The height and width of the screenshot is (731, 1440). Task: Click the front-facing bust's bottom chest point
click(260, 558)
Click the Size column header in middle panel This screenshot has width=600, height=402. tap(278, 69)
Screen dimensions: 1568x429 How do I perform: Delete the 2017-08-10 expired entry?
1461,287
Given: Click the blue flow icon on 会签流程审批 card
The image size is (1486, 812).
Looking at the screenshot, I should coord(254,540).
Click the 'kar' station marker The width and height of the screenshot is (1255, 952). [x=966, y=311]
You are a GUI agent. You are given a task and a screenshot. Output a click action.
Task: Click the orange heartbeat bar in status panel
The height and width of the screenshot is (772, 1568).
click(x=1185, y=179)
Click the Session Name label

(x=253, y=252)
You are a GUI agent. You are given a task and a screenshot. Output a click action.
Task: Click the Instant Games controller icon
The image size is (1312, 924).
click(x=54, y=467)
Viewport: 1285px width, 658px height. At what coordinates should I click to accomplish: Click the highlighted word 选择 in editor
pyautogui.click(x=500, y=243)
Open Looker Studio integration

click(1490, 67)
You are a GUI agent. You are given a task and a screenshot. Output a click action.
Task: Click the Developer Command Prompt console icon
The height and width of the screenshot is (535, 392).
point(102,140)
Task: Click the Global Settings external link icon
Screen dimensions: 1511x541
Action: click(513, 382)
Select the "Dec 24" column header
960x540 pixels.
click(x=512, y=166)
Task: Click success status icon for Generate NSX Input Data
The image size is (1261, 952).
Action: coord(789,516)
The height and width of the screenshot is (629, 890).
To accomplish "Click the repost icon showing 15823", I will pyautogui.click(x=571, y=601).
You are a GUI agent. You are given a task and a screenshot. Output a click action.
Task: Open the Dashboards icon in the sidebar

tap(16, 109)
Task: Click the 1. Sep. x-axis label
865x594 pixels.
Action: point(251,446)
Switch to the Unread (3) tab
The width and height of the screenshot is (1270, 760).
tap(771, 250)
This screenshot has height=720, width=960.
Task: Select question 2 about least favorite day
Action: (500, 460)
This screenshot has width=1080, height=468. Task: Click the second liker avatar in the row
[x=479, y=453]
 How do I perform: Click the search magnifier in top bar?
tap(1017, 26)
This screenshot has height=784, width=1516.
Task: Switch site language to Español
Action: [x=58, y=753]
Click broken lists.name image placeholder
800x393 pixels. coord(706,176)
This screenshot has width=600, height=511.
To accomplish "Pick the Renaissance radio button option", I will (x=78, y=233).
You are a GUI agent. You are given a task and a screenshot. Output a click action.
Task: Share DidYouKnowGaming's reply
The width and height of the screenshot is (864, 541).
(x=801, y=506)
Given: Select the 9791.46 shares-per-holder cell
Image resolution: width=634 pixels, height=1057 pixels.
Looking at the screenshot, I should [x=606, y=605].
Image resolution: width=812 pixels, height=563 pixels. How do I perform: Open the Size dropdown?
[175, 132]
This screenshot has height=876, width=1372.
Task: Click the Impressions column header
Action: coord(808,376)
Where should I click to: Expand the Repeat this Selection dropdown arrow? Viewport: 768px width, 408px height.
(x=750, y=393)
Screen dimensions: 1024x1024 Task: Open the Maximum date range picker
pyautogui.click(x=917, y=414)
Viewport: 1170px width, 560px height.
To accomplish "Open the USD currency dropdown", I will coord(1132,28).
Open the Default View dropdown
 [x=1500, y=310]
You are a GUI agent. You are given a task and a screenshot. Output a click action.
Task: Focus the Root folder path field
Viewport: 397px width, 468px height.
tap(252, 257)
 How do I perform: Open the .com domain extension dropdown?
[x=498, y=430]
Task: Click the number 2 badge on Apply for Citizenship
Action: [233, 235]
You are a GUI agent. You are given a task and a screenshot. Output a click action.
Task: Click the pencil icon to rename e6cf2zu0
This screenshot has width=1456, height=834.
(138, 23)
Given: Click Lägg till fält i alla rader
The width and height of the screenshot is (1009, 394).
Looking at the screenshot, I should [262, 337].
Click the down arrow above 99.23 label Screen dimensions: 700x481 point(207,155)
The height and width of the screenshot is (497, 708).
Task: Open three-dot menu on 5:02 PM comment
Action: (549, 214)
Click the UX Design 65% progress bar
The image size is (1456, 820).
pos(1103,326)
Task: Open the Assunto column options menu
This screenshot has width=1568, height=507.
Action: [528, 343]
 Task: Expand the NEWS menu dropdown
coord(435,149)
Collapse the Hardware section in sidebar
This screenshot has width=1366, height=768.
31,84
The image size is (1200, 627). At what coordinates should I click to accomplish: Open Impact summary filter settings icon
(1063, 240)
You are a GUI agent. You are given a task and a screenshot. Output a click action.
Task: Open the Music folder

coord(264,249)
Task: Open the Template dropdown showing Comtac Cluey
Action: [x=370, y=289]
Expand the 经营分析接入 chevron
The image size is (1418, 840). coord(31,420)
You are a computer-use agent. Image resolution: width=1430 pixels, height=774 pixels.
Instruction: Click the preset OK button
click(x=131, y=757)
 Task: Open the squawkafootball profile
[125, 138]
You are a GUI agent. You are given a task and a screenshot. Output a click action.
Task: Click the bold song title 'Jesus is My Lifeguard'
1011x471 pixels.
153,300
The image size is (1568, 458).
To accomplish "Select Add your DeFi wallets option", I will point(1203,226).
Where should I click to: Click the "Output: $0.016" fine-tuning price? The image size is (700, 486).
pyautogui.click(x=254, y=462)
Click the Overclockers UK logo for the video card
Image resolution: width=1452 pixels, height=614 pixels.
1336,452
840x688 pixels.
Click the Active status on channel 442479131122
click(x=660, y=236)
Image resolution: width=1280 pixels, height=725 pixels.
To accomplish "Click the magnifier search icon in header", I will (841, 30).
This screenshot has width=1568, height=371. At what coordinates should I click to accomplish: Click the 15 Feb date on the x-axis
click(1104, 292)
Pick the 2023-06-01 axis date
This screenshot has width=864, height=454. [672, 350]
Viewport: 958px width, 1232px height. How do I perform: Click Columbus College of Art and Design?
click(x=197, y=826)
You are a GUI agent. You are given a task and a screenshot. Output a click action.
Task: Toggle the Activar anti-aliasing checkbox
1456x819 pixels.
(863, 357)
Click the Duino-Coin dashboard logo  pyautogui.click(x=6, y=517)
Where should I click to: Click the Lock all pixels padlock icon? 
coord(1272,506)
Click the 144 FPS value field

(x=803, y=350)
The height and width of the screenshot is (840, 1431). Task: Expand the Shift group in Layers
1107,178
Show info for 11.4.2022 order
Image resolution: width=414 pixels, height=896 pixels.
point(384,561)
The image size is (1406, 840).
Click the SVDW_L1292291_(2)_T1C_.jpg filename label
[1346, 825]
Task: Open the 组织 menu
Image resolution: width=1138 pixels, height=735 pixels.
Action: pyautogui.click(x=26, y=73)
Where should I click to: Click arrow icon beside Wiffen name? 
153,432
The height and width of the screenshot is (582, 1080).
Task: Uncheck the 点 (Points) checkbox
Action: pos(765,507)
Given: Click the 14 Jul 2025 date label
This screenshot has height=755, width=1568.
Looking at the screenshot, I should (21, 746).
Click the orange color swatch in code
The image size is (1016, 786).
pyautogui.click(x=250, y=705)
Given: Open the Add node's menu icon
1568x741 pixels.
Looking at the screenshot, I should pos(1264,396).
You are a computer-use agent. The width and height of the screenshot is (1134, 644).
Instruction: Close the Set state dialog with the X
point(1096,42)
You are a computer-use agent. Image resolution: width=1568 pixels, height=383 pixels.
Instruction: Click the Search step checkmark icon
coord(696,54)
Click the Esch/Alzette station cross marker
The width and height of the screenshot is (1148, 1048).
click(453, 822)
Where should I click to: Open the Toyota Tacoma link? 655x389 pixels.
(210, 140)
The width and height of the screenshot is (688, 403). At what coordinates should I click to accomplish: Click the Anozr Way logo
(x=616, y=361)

--- --- ---

- Tâche à traiter:
Recopiez tel quel chaque enregistrement à partir de la ligne qui contient « Given: Open the Add node's menu icon » jusqu'à la fin des enregistrements, cette ligne comprise.

- Résultat de l'exercice:
Given: Open the Add node's menu icon
1568x741 pixels.
Looking at the screenshot, I should pos(1264,396).
You are a computer-use agent. The width and height of the screenshot is (1134, 644).
Instruction: Close the Set state dialog with the X
point(1096,42)
You are a computer-use agent. Image resolution: width=1568 pixels, height=383 pixels.
Instruction: Click the Search step checkmark icon
coord(696,54)
Click the Esch/Alzette station cross marker
The width and height of the screenshot is (1148, 1048).
click(453, 822)
Where should I click to: Open the Toyota Tacoma link? 655x389 pixels.
(210, 140)
The width and height of the screenshot is (688, 403). At what coordinates should I click to accomplish: Click the Anozr Way logo
(x=616, y=361)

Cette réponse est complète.